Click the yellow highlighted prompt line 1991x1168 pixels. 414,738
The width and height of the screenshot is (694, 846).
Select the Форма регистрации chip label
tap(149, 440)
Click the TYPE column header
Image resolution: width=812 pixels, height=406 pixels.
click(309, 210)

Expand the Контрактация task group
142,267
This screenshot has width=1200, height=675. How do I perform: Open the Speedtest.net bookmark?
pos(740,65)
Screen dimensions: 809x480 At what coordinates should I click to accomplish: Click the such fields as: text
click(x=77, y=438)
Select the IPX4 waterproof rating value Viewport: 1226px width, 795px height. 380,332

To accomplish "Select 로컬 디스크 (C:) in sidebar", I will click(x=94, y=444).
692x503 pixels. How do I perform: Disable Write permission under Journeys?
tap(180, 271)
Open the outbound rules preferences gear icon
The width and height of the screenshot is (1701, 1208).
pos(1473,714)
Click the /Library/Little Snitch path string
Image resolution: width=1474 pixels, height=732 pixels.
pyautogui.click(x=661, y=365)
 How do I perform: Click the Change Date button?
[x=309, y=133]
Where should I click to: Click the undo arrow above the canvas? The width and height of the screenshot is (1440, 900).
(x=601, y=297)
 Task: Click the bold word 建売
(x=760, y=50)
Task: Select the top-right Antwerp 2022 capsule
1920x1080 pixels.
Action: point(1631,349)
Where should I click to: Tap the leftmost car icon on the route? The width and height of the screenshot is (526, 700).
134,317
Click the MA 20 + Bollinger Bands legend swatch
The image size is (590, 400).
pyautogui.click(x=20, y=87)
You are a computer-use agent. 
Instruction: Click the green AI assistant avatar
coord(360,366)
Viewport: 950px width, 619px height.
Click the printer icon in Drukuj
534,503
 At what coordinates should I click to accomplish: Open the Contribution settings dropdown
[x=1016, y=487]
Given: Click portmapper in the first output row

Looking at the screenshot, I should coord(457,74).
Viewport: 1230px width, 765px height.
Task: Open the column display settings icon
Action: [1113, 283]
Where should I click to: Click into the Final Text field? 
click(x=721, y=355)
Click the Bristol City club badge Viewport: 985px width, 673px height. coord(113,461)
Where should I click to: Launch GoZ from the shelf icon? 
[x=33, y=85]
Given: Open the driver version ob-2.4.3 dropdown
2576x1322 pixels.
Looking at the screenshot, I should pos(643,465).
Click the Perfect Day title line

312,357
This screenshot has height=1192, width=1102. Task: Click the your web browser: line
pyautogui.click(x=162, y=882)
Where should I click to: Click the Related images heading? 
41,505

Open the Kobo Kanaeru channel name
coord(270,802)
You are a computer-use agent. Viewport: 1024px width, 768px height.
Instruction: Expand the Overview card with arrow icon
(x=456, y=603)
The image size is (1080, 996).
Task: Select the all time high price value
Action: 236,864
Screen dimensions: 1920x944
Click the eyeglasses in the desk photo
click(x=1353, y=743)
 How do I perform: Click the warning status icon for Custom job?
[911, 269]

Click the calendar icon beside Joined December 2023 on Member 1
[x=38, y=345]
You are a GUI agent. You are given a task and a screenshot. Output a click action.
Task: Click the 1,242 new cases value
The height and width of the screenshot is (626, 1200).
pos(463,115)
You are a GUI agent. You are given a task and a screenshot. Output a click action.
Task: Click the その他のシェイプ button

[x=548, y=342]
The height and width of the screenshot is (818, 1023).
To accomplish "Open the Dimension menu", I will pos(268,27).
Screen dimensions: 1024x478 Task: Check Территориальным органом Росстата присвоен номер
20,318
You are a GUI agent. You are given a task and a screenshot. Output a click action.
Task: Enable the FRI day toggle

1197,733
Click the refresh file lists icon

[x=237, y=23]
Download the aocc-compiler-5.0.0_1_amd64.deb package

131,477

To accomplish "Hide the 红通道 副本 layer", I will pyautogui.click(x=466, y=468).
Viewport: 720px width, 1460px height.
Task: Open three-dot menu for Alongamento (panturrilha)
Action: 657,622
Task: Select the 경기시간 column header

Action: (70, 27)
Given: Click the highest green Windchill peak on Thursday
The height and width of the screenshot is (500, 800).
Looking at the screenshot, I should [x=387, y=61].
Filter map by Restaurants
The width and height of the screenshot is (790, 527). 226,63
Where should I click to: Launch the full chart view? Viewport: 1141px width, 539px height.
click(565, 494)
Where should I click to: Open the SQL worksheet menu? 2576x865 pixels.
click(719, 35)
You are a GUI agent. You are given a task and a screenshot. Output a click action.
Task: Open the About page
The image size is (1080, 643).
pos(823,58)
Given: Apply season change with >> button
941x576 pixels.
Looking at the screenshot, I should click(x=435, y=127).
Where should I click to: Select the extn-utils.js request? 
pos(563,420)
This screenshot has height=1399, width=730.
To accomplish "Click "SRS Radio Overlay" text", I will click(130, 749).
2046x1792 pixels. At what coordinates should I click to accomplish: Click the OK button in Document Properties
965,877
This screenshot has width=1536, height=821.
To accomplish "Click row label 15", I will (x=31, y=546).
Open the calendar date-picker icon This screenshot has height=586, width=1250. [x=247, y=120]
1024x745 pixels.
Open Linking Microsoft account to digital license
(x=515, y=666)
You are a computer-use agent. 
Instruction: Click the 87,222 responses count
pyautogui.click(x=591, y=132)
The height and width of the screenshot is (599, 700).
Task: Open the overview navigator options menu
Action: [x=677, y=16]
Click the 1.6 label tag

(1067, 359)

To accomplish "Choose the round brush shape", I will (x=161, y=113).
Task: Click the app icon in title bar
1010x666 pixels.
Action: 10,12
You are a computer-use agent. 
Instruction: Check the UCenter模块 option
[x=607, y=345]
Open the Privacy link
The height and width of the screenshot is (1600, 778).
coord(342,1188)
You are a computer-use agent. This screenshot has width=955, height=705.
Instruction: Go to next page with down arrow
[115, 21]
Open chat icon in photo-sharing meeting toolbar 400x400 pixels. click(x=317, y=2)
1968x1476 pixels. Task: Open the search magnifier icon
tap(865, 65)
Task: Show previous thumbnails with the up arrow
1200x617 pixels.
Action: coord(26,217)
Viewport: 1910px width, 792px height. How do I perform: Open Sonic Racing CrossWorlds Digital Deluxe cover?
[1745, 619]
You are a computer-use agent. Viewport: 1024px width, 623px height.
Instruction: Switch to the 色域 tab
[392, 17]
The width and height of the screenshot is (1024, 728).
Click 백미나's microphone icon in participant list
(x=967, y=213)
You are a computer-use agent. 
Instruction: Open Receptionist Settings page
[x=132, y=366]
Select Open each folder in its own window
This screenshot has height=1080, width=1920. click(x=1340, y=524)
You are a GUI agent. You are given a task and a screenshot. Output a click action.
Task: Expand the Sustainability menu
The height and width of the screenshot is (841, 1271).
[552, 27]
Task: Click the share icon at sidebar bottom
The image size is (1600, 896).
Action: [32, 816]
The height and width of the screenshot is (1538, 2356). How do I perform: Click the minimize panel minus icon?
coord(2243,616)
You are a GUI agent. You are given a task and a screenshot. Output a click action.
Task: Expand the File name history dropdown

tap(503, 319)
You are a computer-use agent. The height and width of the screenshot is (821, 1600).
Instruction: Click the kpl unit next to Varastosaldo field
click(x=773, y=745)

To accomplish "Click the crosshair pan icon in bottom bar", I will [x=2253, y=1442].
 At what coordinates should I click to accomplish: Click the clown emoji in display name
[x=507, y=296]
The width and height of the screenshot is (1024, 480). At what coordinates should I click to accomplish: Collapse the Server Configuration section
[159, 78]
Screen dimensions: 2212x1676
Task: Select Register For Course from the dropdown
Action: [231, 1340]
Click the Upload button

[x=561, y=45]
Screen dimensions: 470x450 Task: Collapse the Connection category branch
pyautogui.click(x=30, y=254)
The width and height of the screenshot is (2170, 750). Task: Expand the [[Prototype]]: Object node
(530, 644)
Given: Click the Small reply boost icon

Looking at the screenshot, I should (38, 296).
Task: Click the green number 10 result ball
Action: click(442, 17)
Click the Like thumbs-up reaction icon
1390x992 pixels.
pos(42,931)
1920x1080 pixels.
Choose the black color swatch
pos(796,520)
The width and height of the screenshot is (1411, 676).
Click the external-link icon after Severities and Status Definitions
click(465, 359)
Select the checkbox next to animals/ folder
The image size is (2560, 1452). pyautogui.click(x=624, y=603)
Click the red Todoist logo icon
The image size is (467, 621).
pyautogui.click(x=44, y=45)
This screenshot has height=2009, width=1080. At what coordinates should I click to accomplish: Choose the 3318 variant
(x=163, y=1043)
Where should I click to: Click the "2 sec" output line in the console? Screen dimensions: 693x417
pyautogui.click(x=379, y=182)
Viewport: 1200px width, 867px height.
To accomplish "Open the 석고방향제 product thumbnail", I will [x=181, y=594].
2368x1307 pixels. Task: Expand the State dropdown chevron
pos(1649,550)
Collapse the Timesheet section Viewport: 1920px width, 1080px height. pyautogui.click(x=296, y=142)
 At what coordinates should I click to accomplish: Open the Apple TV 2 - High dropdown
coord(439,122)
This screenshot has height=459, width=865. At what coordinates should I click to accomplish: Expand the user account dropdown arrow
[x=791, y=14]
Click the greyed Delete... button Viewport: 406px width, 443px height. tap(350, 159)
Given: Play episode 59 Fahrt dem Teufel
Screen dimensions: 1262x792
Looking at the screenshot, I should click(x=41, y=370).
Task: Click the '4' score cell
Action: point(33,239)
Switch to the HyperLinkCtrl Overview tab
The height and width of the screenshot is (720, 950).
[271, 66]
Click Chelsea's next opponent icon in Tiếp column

____________

— GIVEN EXERCISE —
List as a numbered list the entries from the line containing "2368x1307 pixels. Task: Expand" through the last line of the entries, including both ends and skipping any blank lines.

— EXERCISE OUTPUT —
1. 2368x1307 pixels. Task: Expand the State dropdown chevron
2. pos(1649,550)
3. Collapse the Timesheet section Viewport: 1920px width, 1080px height. pyautogui.click(x=296, y=142)
4.  At what coordinates should I click to accomplish: Open the Apple TV 2 - High dropdown
5. coord(439,122)
6. This screenshot has height=459, width=865. At what coordinates should I click to accomplish: Expand the user account dropdown arrow
7. [x=791, y=14]
8. Click the greyed Delete... button Viewport: 406px width, 443px height. tap(350, 159)
9. Given: Play episode 59 Fahrt dem Teufel
10. Screen dimensions: 1262x792
11. Looking at the screenshot, I should click(x=41, y=370).
12. Task: Click the '4' score cell
13. Action: point(33,239)
14. Switch to the HyperLinkCtrl Overview tab
15. The height and width of the screenshot is (720, 950).
16. [271, 66]
17. Click Chelsea's next opponent icon in Tiếp column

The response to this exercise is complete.